_Texto escolhido_:
--*--

O problema é que a demanda por depósitos é essencialmente uma ilusão. O Anchor fornece um rendimento percentual anual de 20% em depósitos bloqueados, mas essa taxa não é lucrativa para o sistema: a taxa de porcentagem anual cobrada hoje de quem toma empréstimos (e sustenta o protocolo) é de apenas 11,81%. Um credor só é sustentável se receber mais juros sobre seus empréstimos do que paga aos depósitos.

Essa lacuna entre as taxas pagas pelo credor e cobradas do tomador é coberta por um fundo de reserva que vem sendo drenado rapidamente à medida que o valor bloqueado no Anchor cresce. Além disso, mesmo em 11,81%, a demanda por empréstimos parece baixa: com US$ 15,5 bilhões bloqueados no protocolo DeFi, apenas US$ 3,2 bilhões em empréstimos estão concedidos, de acordo com o provedor de dados DeFiLlama.

“Toda a UST no Anchor é apenas capital rotativo, depositada para obter rendimento subsidiado”, disse Zhou. “Capital rotativo” significa dinheiro que é movido rapidamente de um protocolo para outro em busca de alto rendimento (o que os “wall streeters” costumavam chamar de “dinheiro quente”). Se o rendimento do Anchor cair abaixo da concorrência, pode haver uma corrida significativa por resgates, e aqueles que mantêm Luna e UST no pool poderiam se desfazer de suas criptos rapidamente.

Isso parece praticamente inevitável porque não há uma quantidade infinita de dinheiro para despejar no fundo de reserva. Assim que essa “nitroglicerina financeira” se esgotar, poderá criar as condições para uma desvinculação da TerraUSD do dólar.

Mas as pessoas por trás da Luna também encontraram uma resposta para isso. A partir de fevereiro, a Luna Foundation Guard (LFG), tesouro que apoia a TerraUSD, começou a comprar Bitcoin (BTC) para criar uma “apólice de seguro” adicional para a a cripto. A reserva da LFG, incluindo BTC e outros ativos, agora totaliza cerca de US$ 2,3 bilhões.

Ainda não está claro como essa reserva vai realmente funcionar. O BTC ainda é mantido pela LFG, não pelo protocolo Luna/TerraUSD. O debate está em andamento na comunidade Luna sobre propostas para integrar um segundo tipo diferente de ativo de reserva no sistema que antes era puramente algorítmico. Os amplos contornos das propostas, no entanto, envolvem um mecanismo automatizado e incentivado por arbitragem que abriria swaps de UST para BTC quando a paridade em UST oscilasse.

Há duas razões para se perguntar se esta é uma solução real. Primeiro, isso não muda a matemática básica da liquidez para resgates de UST em uma crise. De acordo com Zhou, todas as reservas (não-LUNA) e todas as UST usadas em aplicativos na rede da Luna totalizam apenas cerca de US$ 3 bilhões, contra US$ 18 bilhões em stablecoins depositadas.

--*--

_Dados coletados_:
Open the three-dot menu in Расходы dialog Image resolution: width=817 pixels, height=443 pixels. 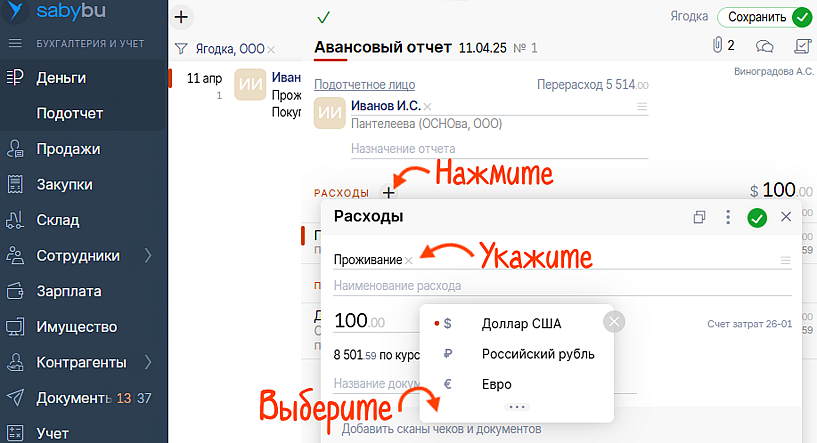click(x=728, y=217)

--*--

_O que fazer 1_:
Digite de novo, sem mudar nada, tudo o que vai desde "O problema é" até "de dados DeFiLlama." no texto sobre a TerraUSD.
_O que fazer 2_:
Dê continuidade ao texto sobre a TerraUSD a partir da última frase mostrada.

_Resposta 1_:
O problema é que a demanda por depósitos é essencialmente uma ilusão. O Anchor fornece um rendimento percentual anual de 20% em depósitos bloqueados, mas essa taxa não é lucrativa para o sistema: a taxa de porcentagem anual cobrada hoje de quem toma empréstimos (e sustenta o protocolo) é de apenas 11,81%. Um credor só é sustentável se receber mais juros sobre seus empréstimos do que paga aos depósitos.

Essa lacuna entre as taxas pagas pelo credor e cobradas do tomador é coberta por um fundo de reserva que vem sendo drenado rapidamente à medida que o valor bloqueado no Anchor cresce. Além disso, mesmo em 11,81%, a demanda por empréstimos parece baixa: com US$ 15,5 bilhões bloqueados no protocolo DeFi, apenas US$ 3,2 bilhões em empréstimos estão concedidos, de acordo com o provedor de dados DeFiLlama.

_Resposta 2_:
“Portanto, há cerca de US$ 14 bilhões que precisam sair pela Luna em uma compressão ou desenrolamento”, disse Zhou. Esse tipo de pressão de venda provavelmente reduziria drasticamente o preço da própria Luna, argumentou ele, basicamente bloqueando todas as retiradas no momento exato em que o prédio está pegando fogo. “Em um desenrolar completo, algumas pessoas ficarão com as criptos na mão, seja TerraUSD que está sem paridade, ou Luna hiperinflada que não tem demanda de compra”.

Corrida bancária

Mas pode ser ainda pior do que isso. E se construir uma reserva de BTC realmente aumentar a probabilidade de uma corrida bancária?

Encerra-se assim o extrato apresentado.